Customer-centric sales organizations do not focus primarily on sales “wins” or “losses.” Closing the sale of a product or solution that is not the ideal fit for customer’s needs is a Pyrrhic victory that comes at the expense of trust and future sales opportunities. Conversely, working with a customer all the way to the point of disengagement without a sale, and perhaps even advising that customer that your solution does not appear to be the best fit for them, is no loss. It is an investment in a relationship that maximizes opportunities for future sales.
For an extreme case of what happens when sales practices and incentives become untethered from a focus on what is best for the customer, consider Wells Fargo. Between 2002 and 2016, a hyper-aggressive pursuit of sales devolved into outright fraud, resulting in $3B in fines, the resignation and lifetime ban from banking of the CEO John Stumpf, and sanctions by the Federal Reserve.

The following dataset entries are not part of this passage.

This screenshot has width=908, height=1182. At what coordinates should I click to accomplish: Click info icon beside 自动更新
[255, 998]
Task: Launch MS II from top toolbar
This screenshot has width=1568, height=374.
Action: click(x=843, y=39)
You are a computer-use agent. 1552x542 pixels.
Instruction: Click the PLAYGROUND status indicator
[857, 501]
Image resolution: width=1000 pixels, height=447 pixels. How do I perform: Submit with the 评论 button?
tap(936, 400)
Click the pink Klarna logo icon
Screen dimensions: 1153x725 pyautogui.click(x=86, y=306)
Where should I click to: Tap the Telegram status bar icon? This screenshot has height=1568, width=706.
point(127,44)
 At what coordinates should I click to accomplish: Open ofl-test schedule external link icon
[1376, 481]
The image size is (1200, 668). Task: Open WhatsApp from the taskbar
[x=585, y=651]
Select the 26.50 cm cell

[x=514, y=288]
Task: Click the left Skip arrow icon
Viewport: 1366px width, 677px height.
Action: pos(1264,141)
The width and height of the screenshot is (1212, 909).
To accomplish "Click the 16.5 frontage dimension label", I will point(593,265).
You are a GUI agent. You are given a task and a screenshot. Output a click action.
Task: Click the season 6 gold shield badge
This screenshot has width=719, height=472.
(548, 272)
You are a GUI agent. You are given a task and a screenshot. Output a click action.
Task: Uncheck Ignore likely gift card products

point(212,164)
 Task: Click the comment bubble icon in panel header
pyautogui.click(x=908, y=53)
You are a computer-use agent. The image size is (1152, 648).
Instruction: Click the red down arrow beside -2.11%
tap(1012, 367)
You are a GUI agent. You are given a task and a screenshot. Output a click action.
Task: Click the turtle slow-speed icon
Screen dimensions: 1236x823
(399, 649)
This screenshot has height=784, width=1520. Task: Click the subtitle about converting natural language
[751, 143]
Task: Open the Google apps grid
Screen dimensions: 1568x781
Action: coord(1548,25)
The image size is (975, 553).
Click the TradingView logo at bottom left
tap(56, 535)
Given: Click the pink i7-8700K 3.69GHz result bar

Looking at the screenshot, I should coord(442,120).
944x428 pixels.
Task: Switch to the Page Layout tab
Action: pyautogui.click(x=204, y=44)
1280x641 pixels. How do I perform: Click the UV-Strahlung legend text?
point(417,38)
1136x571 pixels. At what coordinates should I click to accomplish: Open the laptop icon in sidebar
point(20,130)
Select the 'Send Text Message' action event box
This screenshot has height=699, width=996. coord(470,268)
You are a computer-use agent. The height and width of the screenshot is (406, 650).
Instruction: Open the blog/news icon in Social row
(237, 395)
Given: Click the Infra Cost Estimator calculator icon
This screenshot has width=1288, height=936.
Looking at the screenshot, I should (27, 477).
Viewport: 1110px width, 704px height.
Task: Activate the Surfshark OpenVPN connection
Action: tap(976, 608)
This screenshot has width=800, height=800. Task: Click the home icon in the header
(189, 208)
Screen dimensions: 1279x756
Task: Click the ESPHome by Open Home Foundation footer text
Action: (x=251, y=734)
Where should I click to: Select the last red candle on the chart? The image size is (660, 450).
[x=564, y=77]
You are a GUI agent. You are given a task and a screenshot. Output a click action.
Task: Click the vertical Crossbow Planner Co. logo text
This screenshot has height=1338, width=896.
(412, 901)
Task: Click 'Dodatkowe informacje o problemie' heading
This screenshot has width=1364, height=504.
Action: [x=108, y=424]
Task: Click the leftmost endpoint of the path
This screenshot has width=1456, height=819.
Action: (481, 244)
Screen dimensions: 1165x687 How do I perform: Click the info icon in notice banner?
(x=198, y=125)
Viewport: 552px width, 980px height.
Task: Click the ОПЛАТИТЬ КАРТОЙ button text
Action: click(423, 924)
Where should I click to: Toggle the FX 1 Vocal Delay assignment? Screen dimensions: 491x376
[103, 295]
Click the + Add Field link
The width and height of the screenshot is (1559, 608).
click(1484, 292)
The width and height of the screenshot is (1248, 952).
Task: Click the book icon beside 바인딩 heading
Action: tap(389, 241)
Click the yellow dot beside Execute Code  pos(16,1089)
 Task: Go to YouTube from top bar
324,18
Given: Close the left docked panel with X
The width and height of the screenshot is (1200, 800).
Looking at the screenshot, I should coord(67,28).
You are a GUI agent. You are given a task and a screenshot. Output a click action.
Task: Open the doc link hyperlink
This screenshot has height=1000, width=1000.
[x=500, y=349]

Contrast that with Zappos, where if a customer calls for a product and Zappos does not have the product in stock, staff recommend a competitor who has it.
As with many business disciplines, customer-centricity is about more than systems and tools. At root, it is about cultural transformation, and successful execution ultimately depends on people. The simple truth is that you cannot expect employees to treat customers better than they themselves are treated.
Market leaders in customer-centricity ensure the entire company keeps customers and their needs at the forefront of planning, decision making, and day-to-day execution. (Figure 2 shows how this differs from traditional practices.) Three key practices enable them to do so.
Figure 2: Transforming a company’s value chain for customer-centricity
Years ago, David Packard of Hewlett-Packard observed that “marketing is too important to be left to the marketing people.” In today’s hyper-competitive economy, customer relationships are too important to be left to sales teams and customer-service organizations.
Building a customer-centric enterprise requires a commitment to delighting customers that cuts across functions and departments. Intuit launched its Design for Delight initiative in 2014 by encouraging its employees to “fall in love with” its customers’ problems. Since launching this program, based on deep customer empathy and rapid innovation with customers, Intuit’s stock price has risen more than 450 percent.
How many of your company’s customers work with you primarily because they lack a better current alternative — because they feel like they have to, not because they want to? The answer to that question is likely to determine your company’s future.